→ **YOUR INSTRUCTIONS**: Lay out everything from the line containing "Identify the location" down to the end of the rows as a numbered list, skipping blank lines and leaving the pictures out.

** Opening SUPPLIED ENTRIES block **

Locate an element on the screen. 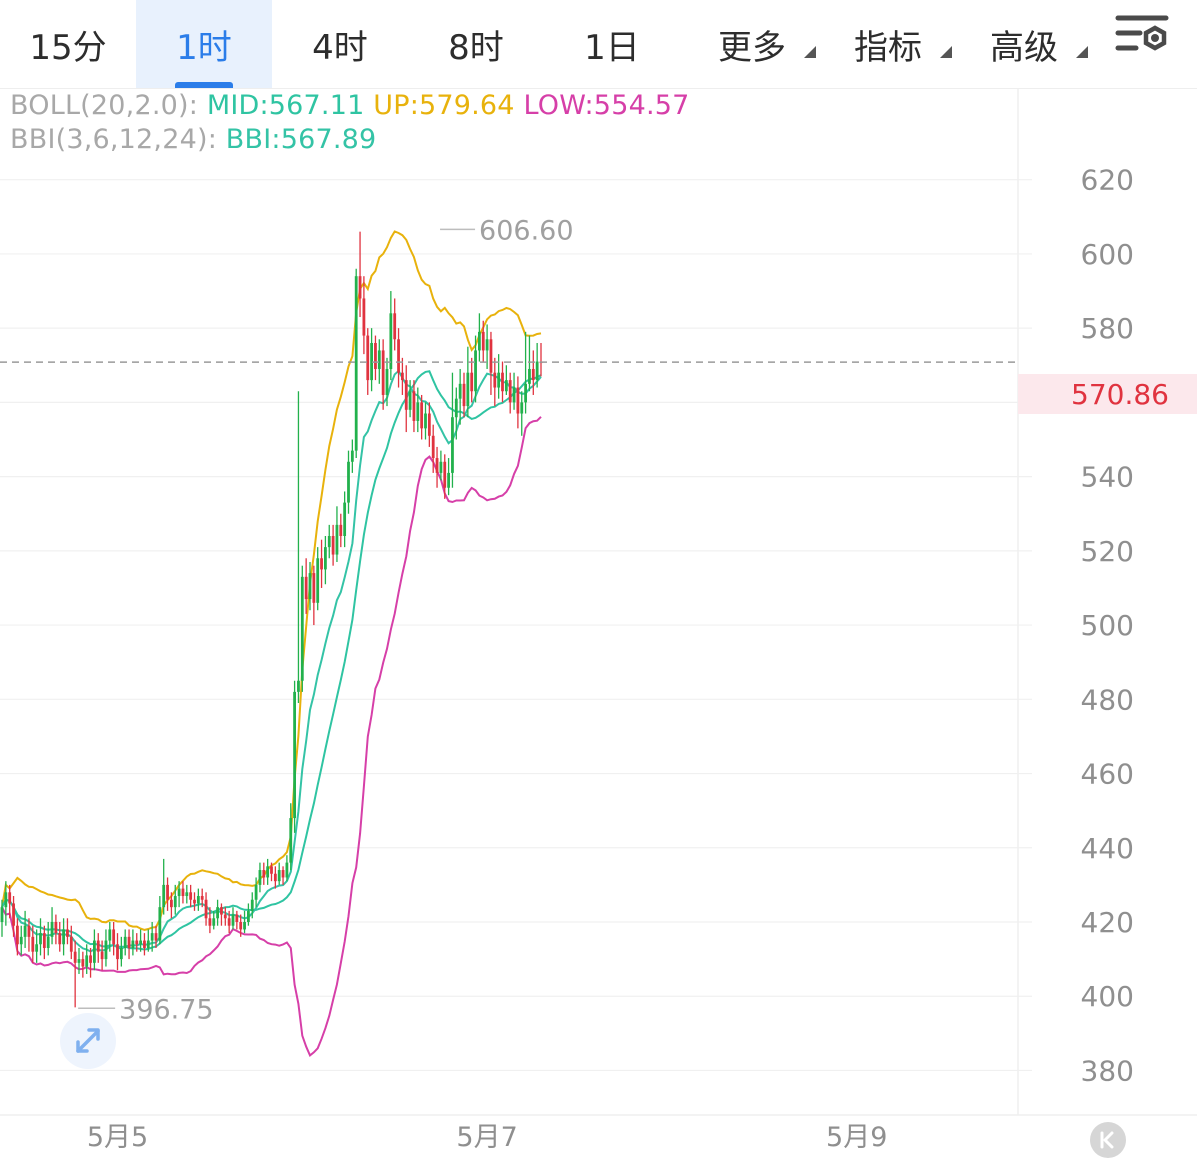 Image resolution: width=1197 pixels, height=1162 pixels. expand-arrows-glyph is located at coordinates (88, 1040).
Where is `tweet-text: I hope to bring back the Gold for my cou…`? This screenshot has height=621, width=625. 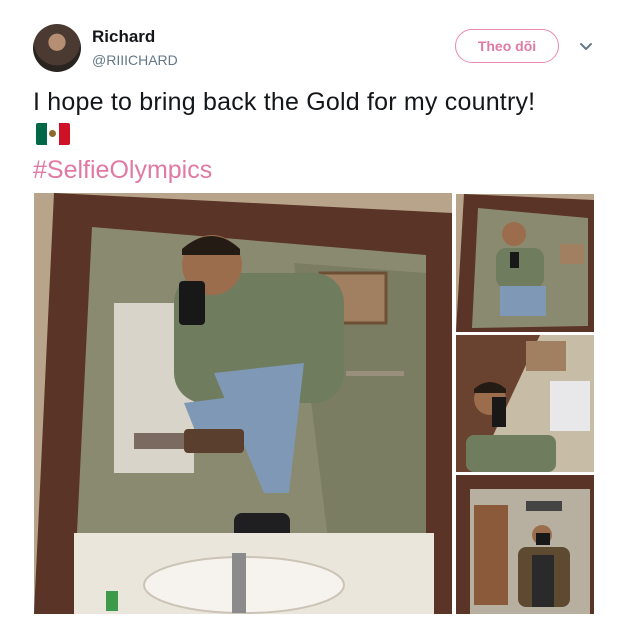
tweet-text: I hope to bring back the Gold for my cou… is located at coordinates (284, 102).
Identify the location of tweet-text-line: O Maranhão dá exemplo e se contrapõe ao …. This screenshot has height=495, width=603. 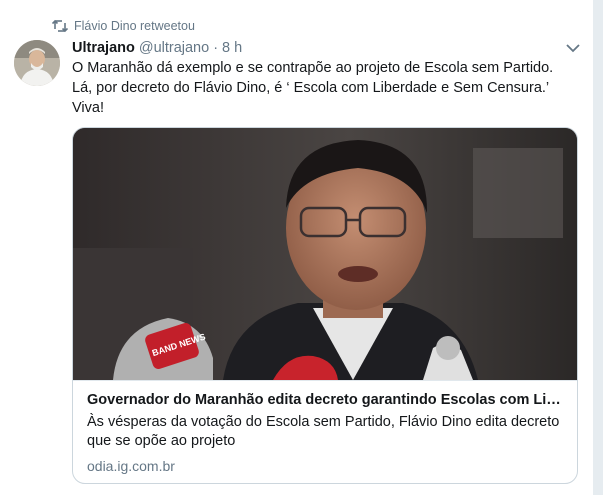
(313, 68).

** Closing SUPPLIED ENTRIES block **

→ **YOUR SOLUTION**:
1. Identify the location of tweet-text-line: O Maranhão dá exemplo e se contrapõe ao …. This screenshot has height=495, width=603. 
2. (313, 68).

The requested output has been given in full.